### DIRECTIONS FOR THIS TASK
Quote the entries below from the line with "Task: Jump to the next keyframe" through the line with "The width and height of the screenshot is (431, 640).", both ends included, and only those lines.

### RECORDS SHOWN

::::

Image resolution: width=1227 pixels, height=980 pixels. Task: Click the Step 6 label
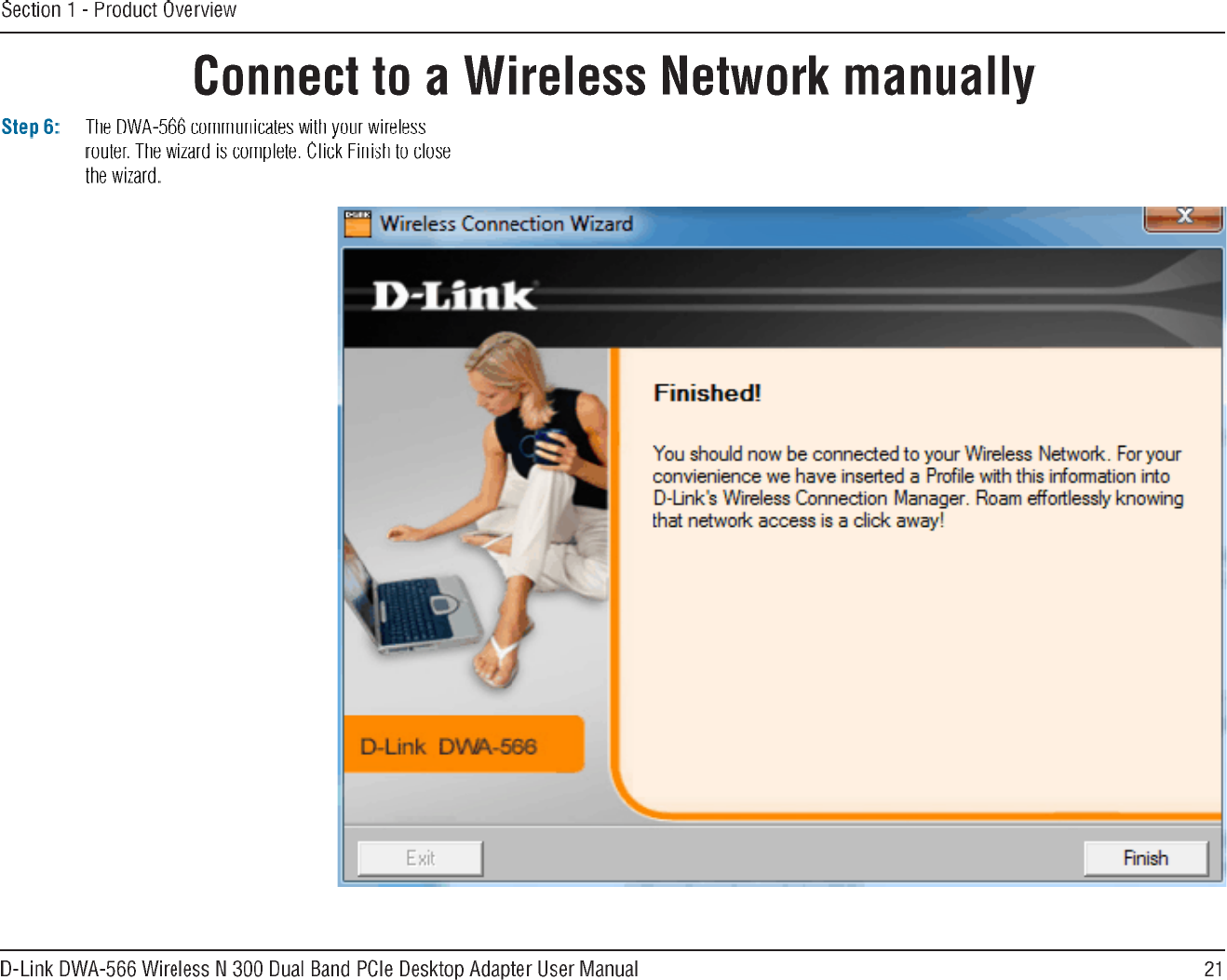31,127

::::

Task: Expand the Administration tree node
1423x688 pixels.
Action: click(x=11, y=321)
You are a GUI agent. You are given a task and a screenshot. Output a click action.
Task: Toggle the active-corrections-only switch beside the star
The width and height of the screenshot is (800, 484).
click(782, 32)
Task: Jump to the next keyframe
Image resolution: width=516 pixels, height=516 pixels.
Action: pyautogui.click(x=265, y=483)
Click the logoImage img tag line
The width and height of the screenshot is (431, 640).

::::

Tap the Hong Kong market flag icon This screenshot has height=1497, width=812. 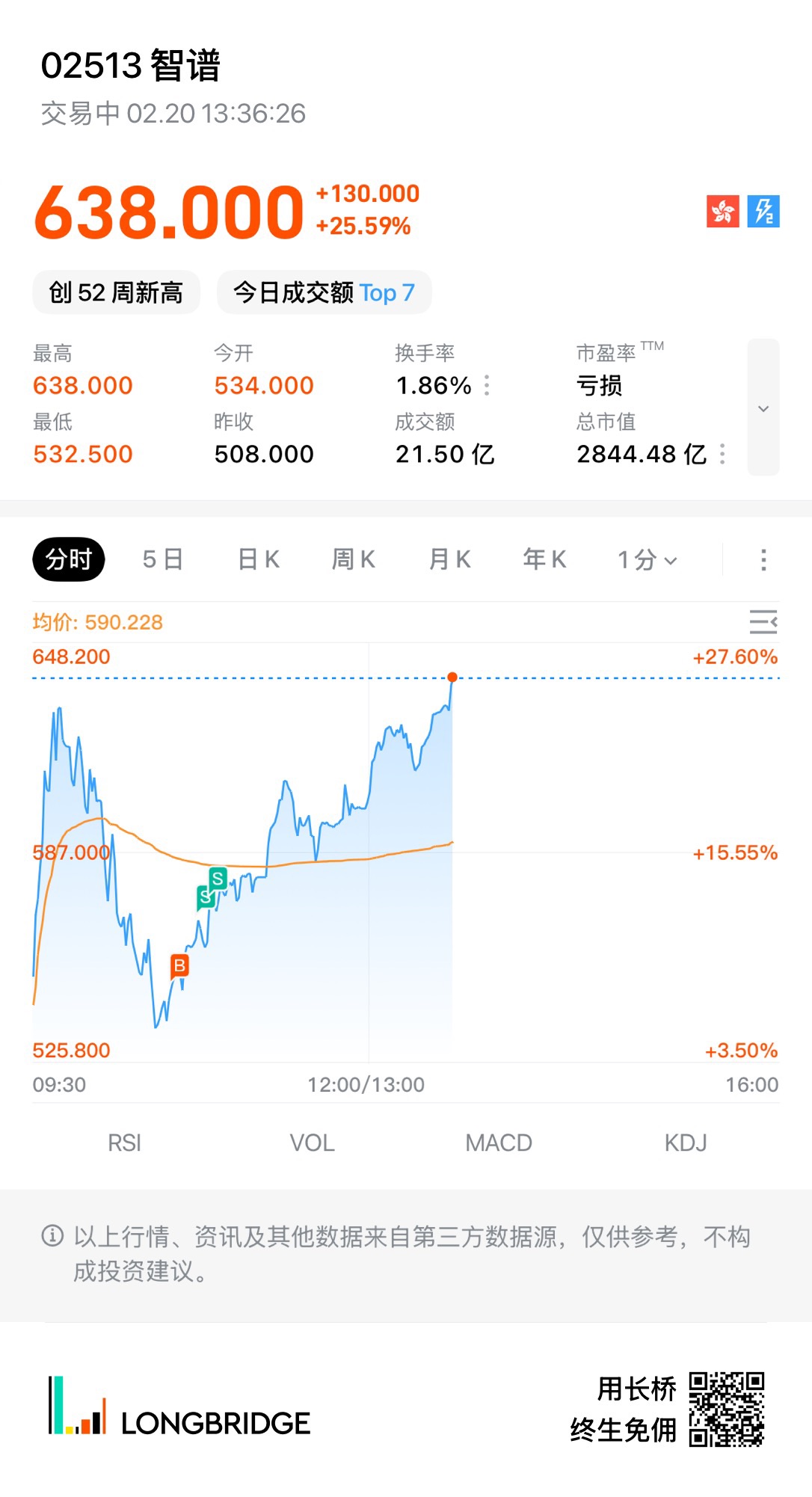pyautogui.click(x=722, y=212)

::::

### EXERCISE RESULT
Task: Jump to the next keyframe
Image resolution: width=516 pixels, height=516 pixels.
Action: pyautogui.click(x=265, y=483)
Click the logoImage img tag line
The width and height of the screenshot is (431, 640).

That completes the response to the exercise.